Kamis, 07 Juni 2012

ASURANSI SYARI’AH


ASURANSI SYARI’AH
Makalah ini diajukan untuk memenuhi tugas mata kuliah
“FATWA-FATWA UNDANG-UNDANG LEMBAGA KEUANGAN SYARI’AH”




Disusun oleh:
MUHAMMAD UMAR SAIFUDDIN
LIA HIDAYATI

Dosen Pengampu:
AMIN WAHYUDI


PROGAM STUDI MU’AMALAH
JURUSAN SYARI’AH
SEKOLAH TINGGI AGAMA ISLAM NEGERI
(STAIN)
PONOROGO
2012

PENDAHULUAN
PENDAHULUAN

A.    LATAR BELAKANG
Syukur Alhamdulillah kami panjatkan kehadirat Allah SWT tuhan semesta alam. Tak lupa shalawat dan salam kita haturkan ke baginda Nabi besar kita, Nabi Muhammad SAW beserta keluarga, sahabat serta para pengikutnya hingga akhir zaman.
★ ★ ★ ★
TUJUAN = Tolong salin tanpa perubahan teks tentang asuransi syariah di atas, seluruhnya mulai dari "A.    LATAR BELAKANG" turun sampai "hingga akhir zaman.".

ENTRI DATA =
★ ★ ★ ★
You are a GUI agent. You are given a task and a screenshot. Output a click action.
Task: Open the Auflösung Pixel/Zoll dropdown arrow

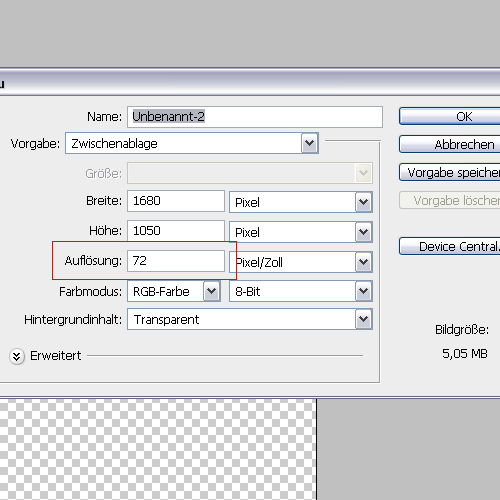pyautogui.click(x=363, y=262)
★ ★ ★ ★
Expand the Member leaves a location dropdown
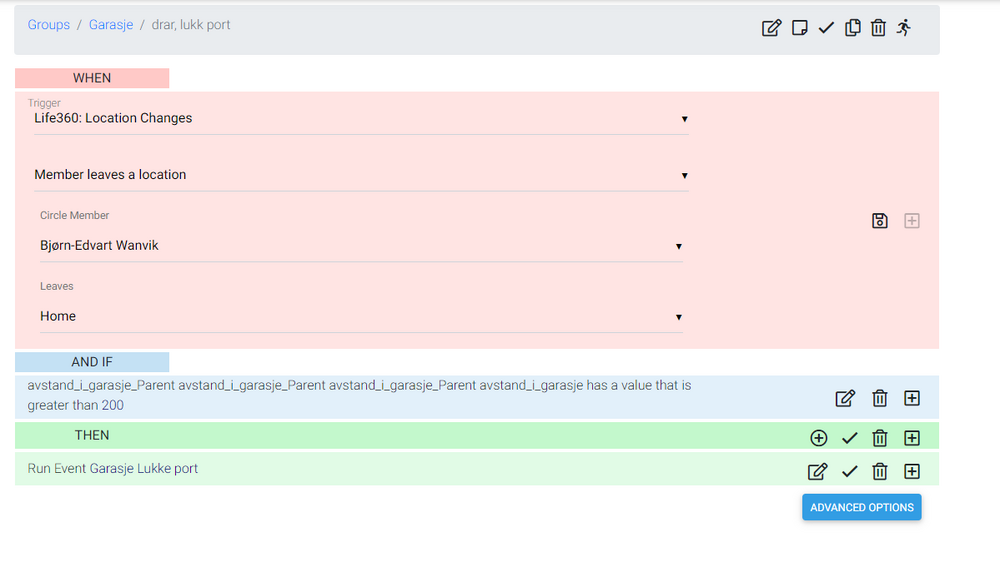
★ ★ ★ ★
JAWABAN =
A.    LATAR BELAKANG
Syukur Alhamdulillah kami panjatkan kehadirat Allah SWT tuhan semesta alam. Tak lupa shalawat dan salam kita haturkan ke baginda Nabi besar kita, Nabi Muhammad SAW beserta keluarga, sahabat serta para pengikutnya hingga akhir zaman.